» Task item: Leaving out each picture, transcribe the lines of the listing below exactly from the first through the line that contains "Click the 推广直播间, 提升带货销量 description text".

· · ·

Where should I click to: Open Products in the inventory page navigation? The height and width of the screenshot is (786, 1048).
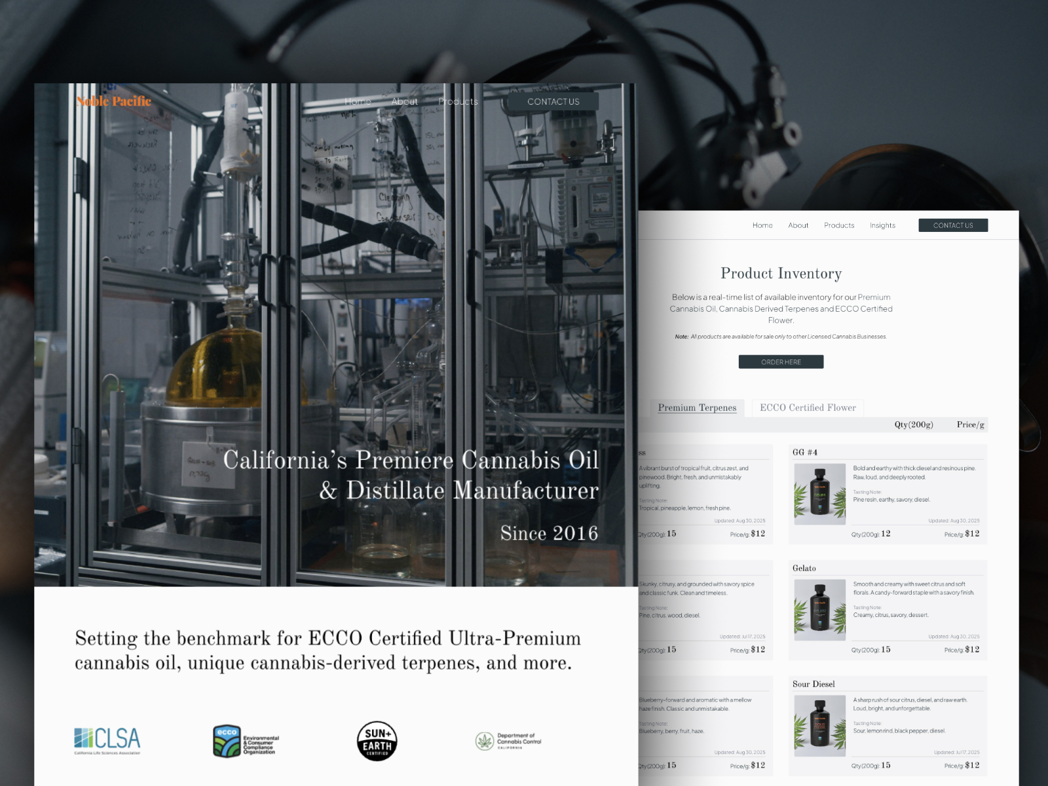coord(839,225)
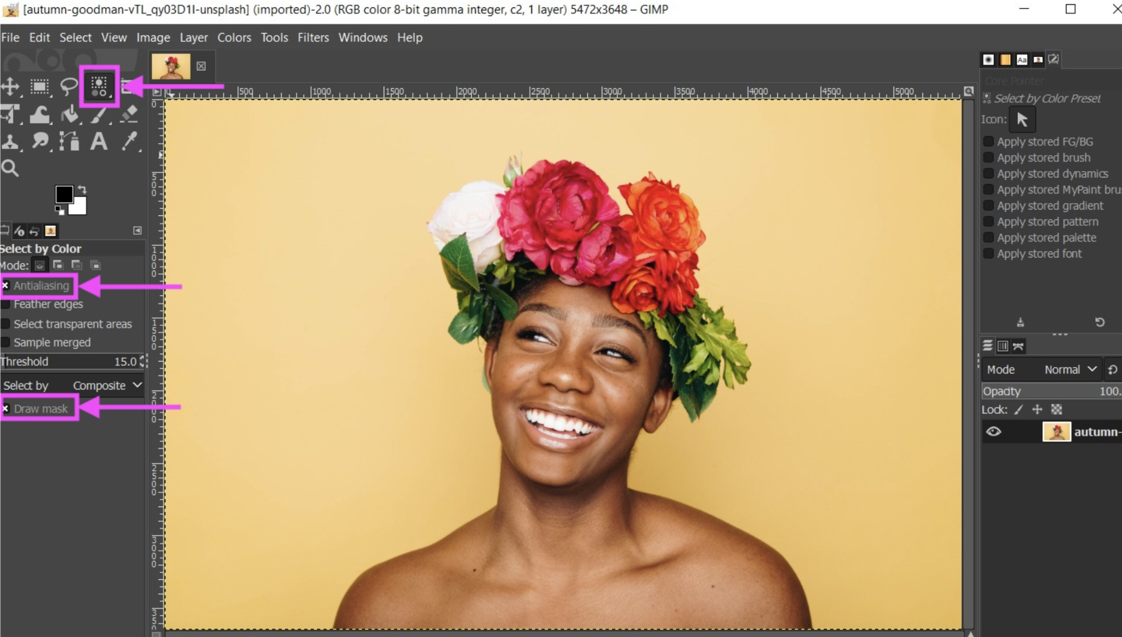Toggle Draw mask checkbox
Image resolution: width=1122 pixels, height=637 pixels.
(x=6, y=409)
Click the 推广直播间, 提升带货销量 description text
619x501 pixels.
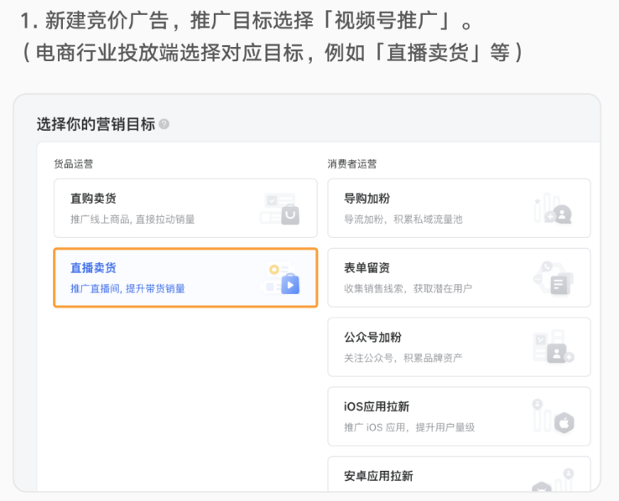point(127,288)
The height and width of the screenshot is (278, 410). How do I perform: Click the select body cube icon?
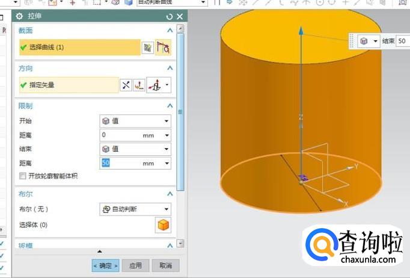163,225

· · ·

» Reply:
Where should I click to: Open Products in the inventory page navigation? The height and width of the screenshot is (786, 1048).
coord(839,225)
Toggle Draw mask checkbox
Image resolution: width=1122 pixels, height=637 pixels.
(x=6, y=409)
Click the 推广直播间, 提升带货销量 description text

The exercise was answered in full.